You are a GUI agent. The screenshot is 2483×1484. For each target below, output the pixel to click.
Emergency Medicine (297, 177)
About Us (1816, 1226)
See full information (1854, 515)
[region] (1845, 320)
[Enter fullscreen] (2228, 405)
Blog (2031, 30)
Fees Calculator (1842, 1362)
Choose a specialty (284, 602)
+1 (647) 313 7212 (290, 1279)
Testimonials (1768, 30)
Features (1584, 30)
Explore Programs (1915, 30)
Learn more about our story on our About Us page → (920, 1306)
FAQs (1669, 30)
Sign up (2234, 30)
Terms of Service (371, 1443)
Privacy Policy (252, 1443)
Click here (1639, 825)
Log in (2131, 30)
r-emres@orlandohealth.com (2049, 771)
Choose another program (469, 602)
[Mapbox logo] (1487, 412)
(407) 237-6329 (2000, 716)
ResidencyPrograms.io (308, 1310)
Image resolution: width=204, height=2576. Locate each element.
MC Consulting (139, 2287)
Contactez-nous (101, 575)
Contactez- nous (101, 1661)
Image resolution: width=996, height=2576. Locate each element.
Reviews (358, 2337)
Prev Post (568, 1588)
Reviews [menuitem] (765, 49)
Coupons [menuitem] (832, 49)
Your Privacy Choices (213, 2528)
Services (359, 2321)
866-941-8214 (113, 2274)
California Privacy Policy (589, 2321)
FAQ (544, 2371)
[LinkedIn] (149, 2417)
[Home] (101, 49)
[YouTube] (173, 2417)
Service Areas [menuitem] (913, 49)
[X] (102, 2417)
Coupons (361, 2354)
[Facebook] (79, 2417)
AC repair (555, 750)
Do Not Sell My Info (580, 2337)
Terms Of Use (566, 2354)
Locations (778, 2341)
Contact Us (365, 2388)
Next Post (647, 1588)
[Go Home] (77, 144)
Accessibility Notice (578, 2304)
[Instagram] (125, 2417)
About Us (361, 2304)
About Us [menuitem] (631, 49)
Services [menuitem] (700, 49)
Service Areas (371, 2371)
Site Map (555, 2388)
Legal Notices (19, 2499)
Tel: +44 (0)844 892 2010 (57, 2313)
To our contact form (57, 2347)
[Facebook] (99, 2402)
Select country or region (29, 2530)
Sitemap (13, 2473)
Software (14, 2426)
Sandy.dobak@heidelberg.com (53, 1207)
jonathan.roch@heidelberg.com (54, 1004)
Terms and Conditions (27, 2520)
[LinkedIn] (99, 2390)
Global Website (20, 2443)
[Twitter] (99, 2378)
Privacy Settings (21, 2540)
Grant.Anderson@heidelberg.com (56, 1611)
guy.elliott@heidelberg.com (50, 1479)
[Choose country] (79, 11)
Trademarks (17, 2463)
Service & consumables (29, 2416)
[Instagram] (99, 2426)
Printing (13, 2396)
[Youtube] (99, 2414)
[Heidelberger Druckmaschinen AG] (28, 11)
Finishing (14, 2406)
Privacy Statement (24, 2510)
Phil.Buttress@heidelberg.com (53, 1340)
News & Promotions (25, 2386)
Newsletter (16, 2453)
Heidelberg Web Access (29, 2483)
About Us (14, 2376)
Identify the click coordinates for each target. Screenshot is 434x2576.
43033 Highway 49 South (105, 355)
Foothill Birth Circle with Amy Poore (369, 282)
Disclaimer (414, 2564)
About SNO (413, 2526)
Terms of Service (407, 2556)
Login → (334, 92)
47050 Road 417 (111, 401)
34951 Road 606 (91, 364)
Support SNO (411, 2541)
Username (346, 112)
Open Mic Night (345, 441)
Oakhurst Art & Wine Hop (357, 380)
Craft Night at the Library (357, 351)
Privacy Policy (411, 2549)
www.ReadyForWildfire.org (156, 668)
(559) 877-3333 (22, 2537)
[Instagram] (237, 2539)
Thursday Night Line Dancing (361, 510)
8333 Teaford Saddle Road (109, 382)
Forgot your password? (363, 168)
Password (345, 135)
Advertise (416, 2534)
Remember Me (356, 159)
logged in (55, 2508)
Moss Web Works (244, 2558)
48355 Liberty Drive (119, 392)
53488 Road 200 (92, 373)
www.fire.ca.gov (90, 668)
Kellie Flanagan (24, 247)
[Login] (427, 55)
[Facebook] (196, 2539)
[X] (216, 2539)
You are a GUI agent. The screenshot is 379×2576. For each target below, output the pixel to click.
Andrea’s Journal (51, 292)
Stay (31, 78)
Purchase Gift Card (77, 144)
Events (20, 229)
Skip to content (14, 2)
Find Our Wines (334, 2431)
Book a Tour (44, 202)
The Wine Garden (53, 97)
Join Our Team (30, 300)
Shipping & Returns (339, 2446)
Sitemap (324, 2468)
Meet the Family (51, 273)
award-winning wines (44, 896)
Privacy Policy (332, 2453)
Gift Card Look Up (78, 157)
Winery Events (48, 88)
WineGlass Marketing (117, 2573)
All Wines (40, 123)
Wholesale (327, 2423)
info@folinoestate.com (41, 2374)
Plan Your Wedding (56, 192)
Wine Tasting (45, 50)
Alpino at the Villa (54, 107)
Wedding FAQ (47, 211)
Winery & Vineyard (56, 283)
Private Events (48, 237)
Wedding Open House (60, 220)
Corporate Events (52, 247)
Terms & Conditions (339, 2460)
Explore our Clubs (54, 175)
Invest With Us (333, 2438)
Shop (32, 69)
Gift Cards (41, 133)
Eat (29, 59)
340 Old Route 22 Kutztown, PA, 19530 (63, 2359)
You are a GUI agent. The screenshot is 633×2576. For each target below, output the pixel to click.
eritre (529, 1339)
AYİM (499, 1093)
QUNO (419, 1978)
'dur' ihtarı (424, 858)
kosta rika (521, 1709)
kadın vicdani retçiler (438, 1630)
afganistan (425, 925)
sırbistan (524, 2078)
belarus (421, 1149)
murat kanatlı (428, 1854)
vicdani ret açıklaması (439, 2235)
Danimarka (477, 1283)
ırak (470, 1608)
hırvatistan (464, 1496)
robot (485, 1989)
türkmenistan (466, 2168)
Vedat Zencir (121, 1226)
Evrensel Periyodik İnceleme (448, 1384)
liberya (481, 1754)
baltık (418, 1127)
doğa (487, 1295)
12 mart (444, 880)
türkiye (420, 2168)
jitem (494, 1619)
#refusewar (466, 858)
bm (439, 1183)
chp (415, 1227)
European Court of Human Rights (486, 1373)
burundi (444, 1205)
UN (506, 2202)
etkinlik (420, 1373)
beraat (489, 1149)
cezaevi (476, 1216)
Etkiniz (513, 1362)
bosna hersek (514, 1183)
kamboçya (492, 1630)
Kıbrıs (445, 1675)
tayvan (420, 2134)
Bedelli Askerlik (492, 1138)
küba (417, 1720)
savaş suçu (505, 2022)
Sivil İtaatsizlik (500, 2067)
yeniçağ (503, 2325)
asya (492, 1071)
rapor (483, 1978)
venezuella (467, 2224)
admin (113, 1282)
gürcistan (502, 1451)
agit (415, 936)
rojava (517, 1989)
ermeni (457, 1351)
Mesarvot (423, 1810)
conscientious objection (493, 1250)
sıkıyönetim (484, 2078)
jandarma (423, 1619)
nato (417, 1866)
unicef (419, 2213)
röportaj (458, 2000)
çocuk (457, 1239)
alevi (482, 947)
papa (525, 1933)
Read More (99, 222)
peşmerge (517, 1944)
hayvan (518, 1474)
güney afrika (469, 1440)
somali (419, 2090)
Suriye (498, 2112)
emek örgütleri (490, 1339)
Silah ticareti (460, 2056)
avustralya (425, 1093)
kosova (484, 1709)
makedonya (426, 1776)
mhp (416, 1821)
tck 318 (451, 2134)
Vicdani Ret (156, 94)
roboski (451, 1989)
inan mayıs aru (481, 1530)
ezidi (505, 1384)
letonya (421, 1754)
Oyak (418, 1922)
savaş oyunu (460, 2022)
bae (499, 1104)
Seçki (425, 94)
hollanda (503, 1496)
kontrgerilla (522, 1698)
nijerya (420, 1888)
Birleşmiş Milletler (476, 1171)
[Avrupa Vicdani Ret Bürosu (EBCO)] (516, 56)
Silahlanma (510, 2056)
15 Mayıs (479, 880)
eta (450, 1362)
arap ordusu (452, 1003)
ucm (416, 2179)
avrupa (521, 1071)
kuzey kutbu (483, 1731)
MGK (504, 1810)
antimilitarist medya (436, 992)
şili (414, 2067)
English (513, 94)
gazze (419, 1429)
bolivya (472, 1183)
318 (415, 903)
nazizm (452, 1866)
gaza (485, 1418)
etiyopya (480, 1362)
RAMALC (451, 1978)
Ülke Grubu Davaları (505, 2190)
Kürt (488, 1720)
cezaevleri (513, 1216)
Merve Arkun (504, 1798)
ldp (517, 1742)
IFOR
++++++++
Set down, unchanged, only those lines above that fall between the line with "Trademarks (17, 2463)" and the line with "Stay (31, 78)", the two end lines included.

Trademarks (17, 2463)
Service & consumables (29, 2416)
[Instagram] (99, 2426)
Printing (13, 2396)
[Youtube] (99, 2414)
[Heidelberger Druckmaschinen AG] (28, 11)
Finishing (14, 2406)
Privacy Statement (24, 2510)
Phil.Buttress@heidelberg.com (53, 1340)
News & Promotions (25, 2386)
Newsletter (16, 2453)
Heidelberg Web Access (29, 2483)
About Us (14, 2376)
Identify the click coordinates for each target. Screenshot is 434x2576.
43033 Highway 49 South (105, 355)
Foothill Birth Circle with Amy Poore (369, 282)
Disclaimer (414, 2564)
About SNO (413, 2526)
Terms of Service (407, 2556)
Login → (334, 92)
47050 Road 417 (111, 401)
34951 Road 606 (91, 364)
Support SNO (411, 2541)
Username (346, 112)
Open Mic Night (345, 441)
Oakhurst Art & Wine Hop (357, 380)
Craft Night at the Library (357, 351)
Privacy Policy (411, 2549)
www.ReadyForWildfire.org (156, 668)
(559) 877-3333 (22, 2537)
[Instagram] (237, 2539)
Thursday Night Line Dancing (361, 510)
8333 Teaford Saddle Road (109, 382)
Forgot your password? (363, 168)
Password (345, 135)
Advertise (416, 2534)
Remember Me (356, 159)
logged in (55, 2508)
Moss Web Works (244, 2558)
48355 Liberty Drive (119, 392)
53488 Road 200 (92, 373)
www.fire.ca.gov (90, 668)
Kellie Flanagan (24, 247)
[Login] (427, 55)
[Facebook] (196, 2539)
[X] (216, 2539)
You are a GUI agent. The screenshot is 379×2576. For each target below, output the pixel to click.
Andrea’s Journal (51, 292)
Stay (31, 78)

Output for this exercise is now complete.